Dzating manungsa luwih tuwa
tinimbang sifating Allah
—Ronggawarsita.
Syahdan, di wilayah Magetan dan Madiun, Jawa Timur, terdapat sebuah kisah tentang diaspora segolongan orang yang menjadi simpul darah dari tiga kerajaan di pulau Jawa: Pajajaran, Cirebon, dan Mataram Islam.
Secara politis, mereka berdiaspora ketika kerajaan Mataram Islam tengah mengalami beberapa kali pergolakan: penumpasan gerakan para ulama yang berpusat di Tembayat oleh Sultan Agung dari Mataram pada tahun 1630 (yang kemudian diteruskan dengan pembangunan kompleks pemakaman Sunan Tembayat oleh raja yang sama pada tahun 1633 sebagai sebentuk wujud rekonsiliasi), peristiwa “bedhahing Plered” atau Perang Trunajaya pada tahun 1677, dan Perang Jawa pada tahun 1825-1830).

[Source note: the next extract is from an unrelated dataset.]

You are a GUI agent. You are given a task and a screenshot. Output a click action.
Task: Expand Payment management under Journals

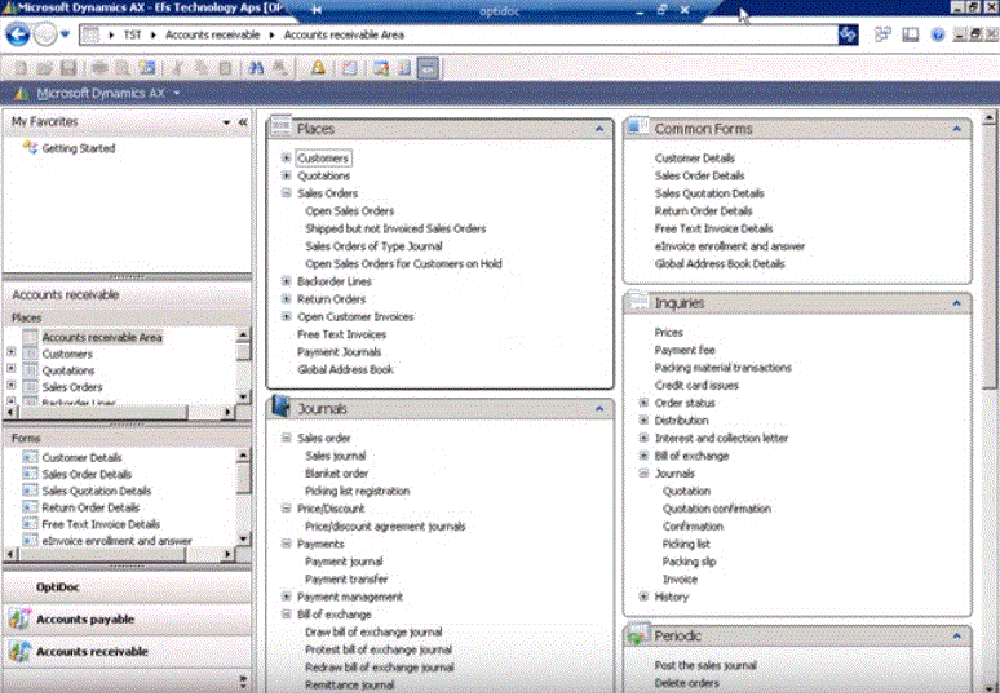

Namun, bagi saya, ternyata bukan semata tersebab perang, diaspora para ulama yang merupakan campuran darah Pajajaran-Cirebon-Mataram Islam itu juga menyingkapkan sebuah persebaran “spiritualitas” yang berkecenderungan lebih ekologis-humanis atau tak semata menempatkan Tuhan sebagai sosok yang sama sekali asing.
Beberapa di antara ulama diaspora itu adalah Ki Ageng Kembang Sore (Pacalan, Magetan), Ki Ageng Rendeng (Kincang, Madiun), dan Kyai Dalangan (Jiwan, Madiun). Mereka semuanya itu dikenal sebagai para penganut ataupun pembabar tarekat Syattariyah-Akmaliyah yang mendominasi spiritualitas di Jawa sejak abad ke-17 dan kemudian identik dengan tarekat Perang Jawa yang dikobarkan oleh Sang Heru Cakra atau Pangeran Dipanegara.
Dengan merujuk pada gelar atau nama, ulama-ulama itu memang terkesan dekat dengan alam dan manusia. Taruhlah Ki Ageng Kembang Sore yang konon ketika pagi menyemai benih ataupun menanam, sore pun akan berbunga. Atau Ki Ageng Rendeng yang konon dapat mendatangkan hujan semau-maunya tak peduli ketika musim pun tengah kemarau. Pun Kyai Dalangan yang konon merupakan keturunan ulama-kelana Cirebon, Syarif Muhammad atau Pangeran Pamelekaran yang dikenal pula sebagai Pangeran Dalang. Ketiganya, konon, dianggap dekat dengan kalangan petani yang saban harinya berurusan dengan alam.
Dalam tradisi Syattariyah, Akmaliyah, dan juga kejawen (mengingat kedua tarekat itu memang terkenal lekat dengan kebudayaan Jawa), Tuhan memang lebih banyak dihayati sebagai sebuah kehidupan (Urip). Maka ketika Tuhan itu lebih dihayati sebagai sebuah kehidupan, Ia sama sekali tak lepas dari diri kita dan juga lingkungan di sekitar kita.
Dalam bahasa agama, barangkali konsepsi semacam itu dikenal sebagai sifat imanen Tuhan yang konon mendasari doktrin tasawuf dan tarekat. Namun, di Jawa, ketika kehidupan itu dinyatakan sudah bangkit, transendensi dan imanensi itu sudah tak lagi berlaku. Hal ini kerap diungkapkan oleh para dalang wayang sebagai “jauh tanpa bayangan, dekat tanpa senggolan,” yang jelas-jelas dapat dipahami sebagai tak transenden ataupun imanen.
Dengan demikian, ketika transendensi Tuhan dapat membuahkan sebentuk radikalisme keagamaan (kesan kebengisan dari sifat keagungan Tuhan) dan imanensi Tuhan dapat melahirkan permisifisme keagamaan (kesan keindahan ataupun kebebasan namun minim komitmen), maka spiritualitas Ki Ageng Kembang Sore, Ki Ageng Rendeng, dan Kyai Dalangan, yang berupaya Njumenengake Urip atau menyemai kehidupan, mengayun di antara keduanya, dan terbuhul pada istilah “Ingsun” dimana secara etis bahwa segala hal yang terjadi dalam kehidupan adalah tergantung padanya.